NRND — not recommended for new designs
TI has marked the LM3S2110-IQC25-A2 as NRND (Not Recommended for New Designs). It is still available for existing production runs, but the manufacturer has signaled a future EOL notice.
25 MHz, 64 KB Flash, 16 KB RAM — what the numbers mean for your design
The 25 MHz clock rate is modest by today's standards, but it is deliberate: the Cortex-M3 pipeline executes most instructions in a single cycle, so the throughput is adequate for control loops running at a few kilohertz and for protocol handling on the CAN and UART interfaces. The 64 KB Flash is enough for a modest application stack — a CANopen node, a Modbus-to-CAN gateway, or a brushless-DC motor controller — but leaves little room for a full RTOS with extensive middleware. The 16 KB RAM supports a few hundred bytes of data buffers per peripheral; if your application needs large packet buffers or a frame buffer, you will hit the ceiling quickly. The 40 I/O pins in the 100-LQFP give you headroom for external sensors, relays, and a parallel LCD interface.

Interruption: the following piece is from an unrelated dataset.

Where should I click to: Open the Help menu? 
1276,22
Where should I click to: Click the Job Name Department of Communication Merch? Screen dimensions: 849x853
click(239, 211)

Peripherals and connectivity — what is on-chip
The peripheral set includes a brown-out detect and reset circuit, a POR monitor, a PWM module, and a watchdog timer — the basics for a reliable embedded controller. On the communication side, the part has CANbus, I²C, IrDA, Microwire, SPI, SSI, and UART/USART. The CAN interface is the standout for industrial and automotive applications where you need a deterministic bus. The SPI and SSI ports handle external ADCs, DACs, or serial Flash. The UARTs support IrDA if you need wireless line-of-sight data transfer. No USB or Ethernet on this die — those go on the higher-density Stellaris variants.
Temperature grade and environment
Operating temperature range is -40°C to 85°C. The 100-LQFP package is a standard surface-mount footprint. Supply voltage is 2.25 V to 2.75 V.